WESTON, Mass.- For the past two months the Regis College men’s and women’s tennis teams have been spending time teaching autistic children the fundamentals of tennis. Head coach John Ciarleglio was pleased with the enthusiasm from both his players and the children at the Longfellow Tennis Club. “We were looking for an opportunity to work with kids that would hopefully take advantage of our love of tennis at the same time.” Participation in Richard Spurling’s ACEing Autism program allows the Regis tennis team an opportunity to have a positive impact in a child’s life.
Spurling and Dr. Shafali Jeste founded ACEing Autism in 2008. The mission of the program is to make the sport of tennis available to children with autism and to use tennis as a means to enhance health and fitness, hand-eye coordination, motor development, and improve the social skills of children with autism. The program has grown tremendously since its beginning, currently serving over 100 families in the greater Boston area.

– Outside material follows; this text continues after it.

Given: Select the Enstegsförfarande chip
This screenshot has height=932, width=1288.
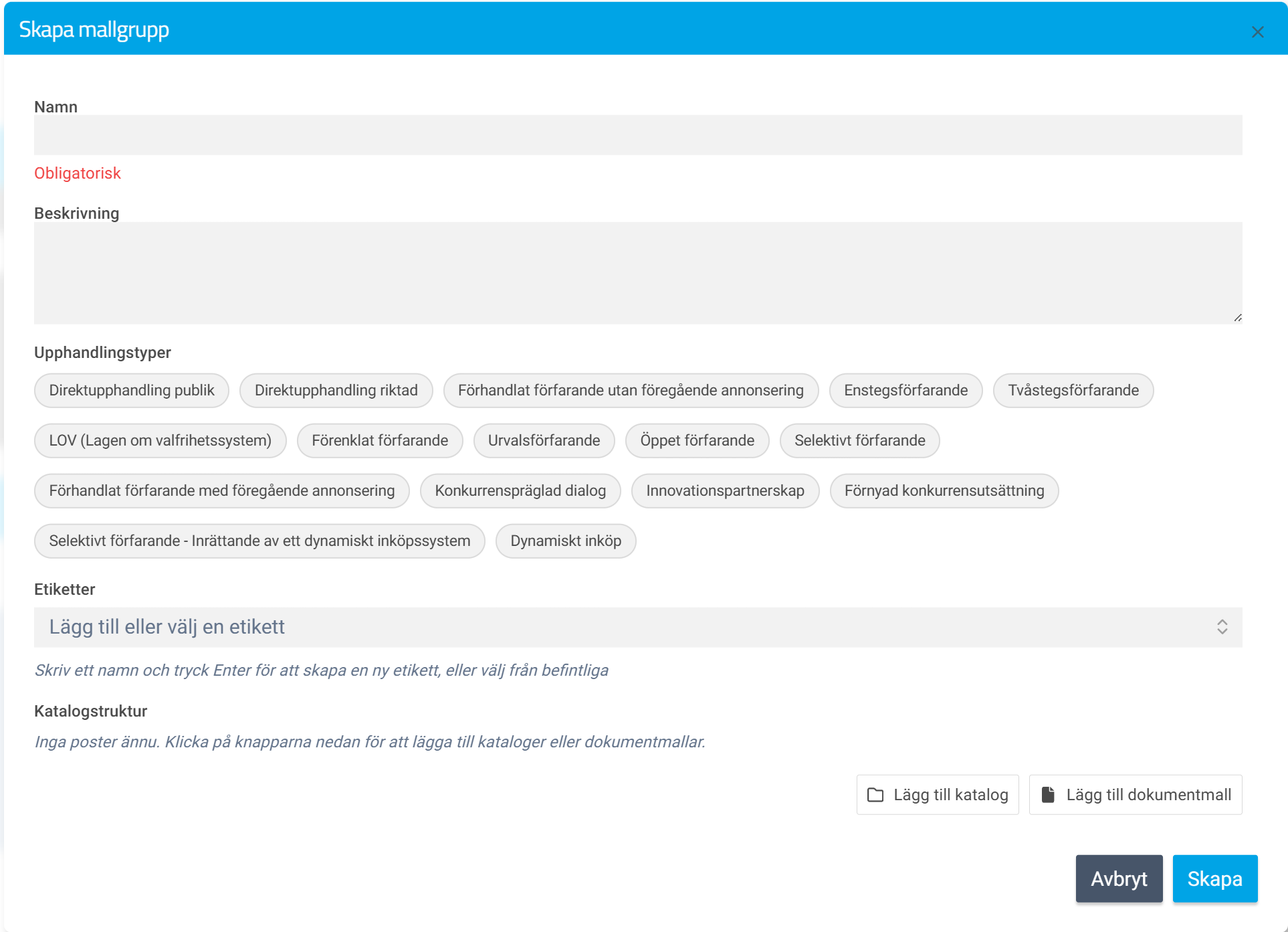Looking at the screenshot, I should 905,391.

It is probably not surprising that the Regis players are also having a great time as well. MJ Barron (Whitinsville, Mass.) and Caroline Roche (Hanover, Mass.), co-captains of the Regis women’s team agreed that working with the kids, watching them have fun and make progress in so many ways is both enjoyable and rewarding. It is also challenging as autism encompasses a spectrum of disorders and the children vary widely in their abilities and impairments.
The Regis players have worked individually with specific kids and in other cases; several players are involved with one kid. For Coach Ciarleglio, it’s been fun helping the kids learn to hit tennis balls, but it’s been just as much fun watching the Regis players, including men’s teammates Dan Berdichevsky (Wayland, Mass.), Jonathan Dost (Taunton, Mass.) and Matt Smolko (Pelham, N.H.), at yesterday’s session, with beaming smiles as they enthusiastically yell “great shot” to their eager students.